Woodruff Park, named for Robert W. Woodruff, is located in the heart of Downtown Atlanta, Georgia. The park's 6 acre are north of Edgewood Ave, between Peachtree Street NE and Park Place NE. The park includes a fountain, a performance pavilion, and several monuments.

==History==
The original 4 acre between Peachtree Street, Edgewood Avenue, Pryor St. (now Park Place) and the Candler Building were purchased anonymously by Mr. Woodruff then donated to the city in 1971 and the first incarnation of the park, Central City Park, opened in 1973. It was later revealed that Robert W. Woodruff had donated the funds for the park and it was renamed in his honor in 1985. In 1995, during the lead-up to the Centennial Olympic Games, the International Peace Fountain was constructed in the park.

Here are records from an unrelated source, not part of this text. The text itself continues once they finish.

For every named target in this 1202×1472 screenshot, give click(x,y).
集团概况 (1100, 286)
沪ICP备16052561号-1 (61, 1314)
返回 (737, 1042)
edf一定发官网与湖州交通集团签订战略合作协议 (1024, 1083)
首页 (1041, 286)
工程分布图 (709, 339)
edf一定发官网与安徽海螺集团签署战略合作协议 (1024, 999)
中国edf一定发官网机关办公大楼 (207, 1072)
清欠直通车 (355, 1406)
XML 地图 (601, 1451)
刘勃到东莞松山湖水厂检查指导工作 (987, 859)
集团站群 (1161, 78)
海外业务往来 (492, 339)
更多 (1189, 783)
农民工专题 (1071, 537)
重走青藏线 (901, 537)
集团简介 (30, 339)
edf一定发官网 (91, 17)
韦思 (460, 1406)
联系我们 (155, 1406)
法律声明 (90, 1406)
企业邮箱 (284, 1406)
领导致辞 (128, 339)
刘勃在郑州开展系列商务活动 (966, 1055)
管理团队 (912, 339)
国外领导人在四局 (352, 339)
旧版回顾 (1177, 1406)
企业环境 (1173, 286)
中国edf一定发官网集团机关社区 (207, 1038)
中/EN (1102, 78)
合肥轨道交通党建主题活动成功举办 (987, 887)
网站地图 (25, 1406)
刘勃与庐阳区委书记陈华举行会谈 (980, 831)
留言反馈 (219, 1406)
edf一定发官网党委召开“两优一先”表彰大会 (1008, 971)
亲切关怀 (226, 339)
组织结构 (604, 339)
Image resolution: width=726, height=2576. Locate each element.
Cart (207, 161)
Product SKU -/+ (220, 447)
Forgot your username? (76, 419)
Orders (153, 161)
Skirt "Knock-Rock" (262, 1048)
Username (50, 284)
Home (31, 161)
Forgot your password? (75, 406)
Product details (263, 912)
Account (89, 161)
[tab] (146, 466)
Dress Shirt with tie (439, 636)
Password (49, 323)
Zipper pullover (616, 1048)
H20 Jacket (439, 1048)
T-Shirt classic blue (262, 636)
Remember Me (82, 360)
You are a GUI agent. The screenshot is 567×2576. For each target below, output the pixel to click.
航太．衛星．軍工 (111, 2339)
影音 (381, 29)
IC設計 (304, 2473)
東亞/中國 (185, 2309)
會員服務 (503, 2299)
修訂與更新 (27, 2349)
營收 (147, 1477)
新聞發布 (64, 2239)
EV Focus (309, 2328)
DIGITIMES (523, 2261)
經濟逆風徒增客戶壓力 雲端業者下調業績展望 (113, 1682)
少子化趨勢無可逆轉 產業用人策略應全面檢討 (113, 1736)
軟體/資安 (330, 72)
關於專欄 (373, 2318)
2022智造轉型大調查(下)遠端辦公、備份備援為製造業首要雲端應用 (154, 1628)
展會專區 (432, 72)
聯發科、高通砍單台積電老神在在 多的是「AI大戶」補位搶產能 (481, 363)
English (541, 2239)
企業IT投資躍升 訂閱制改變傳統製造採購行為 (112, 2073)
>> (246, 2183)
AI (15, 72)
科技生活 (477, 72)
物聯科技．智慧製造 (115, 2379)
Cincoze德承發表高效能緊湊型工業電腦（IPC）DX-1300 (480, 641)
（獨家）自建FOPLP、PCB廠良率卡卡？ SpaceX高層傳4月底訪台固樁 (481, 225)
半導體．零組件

Woodruff Park has been the site of many demonstrations and rallies.

==Phoenix statue==

A bronze sculpture, Atlanta from the Ashes (The Phoenix), depicts a woman releasing a phoenix, a symbol of Atlanta's rise from the ashes after being burnt to the ground by William T. Sherman's Union armies during the Civil War. Atlanta from the Ashes (The Phoenix) was a gift of the Rich Foundation in commemoration of the 100th anniversary of Rich's Department store. The sculpture was designed by James Seigler, sculpted by Gamba Quirino, and fabricated by Feruccia Vezzoni in 1969. Atlanta from the Ashes (The Phoenix) was originally located on a viaduct adjacent to the first Rich's Department store on Martin Luther King Jr. Drive, S.W. & Spring Street, S.W., Atlanta, Georgia from 1969 to 1995. In 1995, the sculpture was restored and moved to its current location in Woodruff Park.

==Transportation==

Woodruff Park is served by the Atlanta Streetcar at two stations: one called Woodruff Park, and another called Park Place.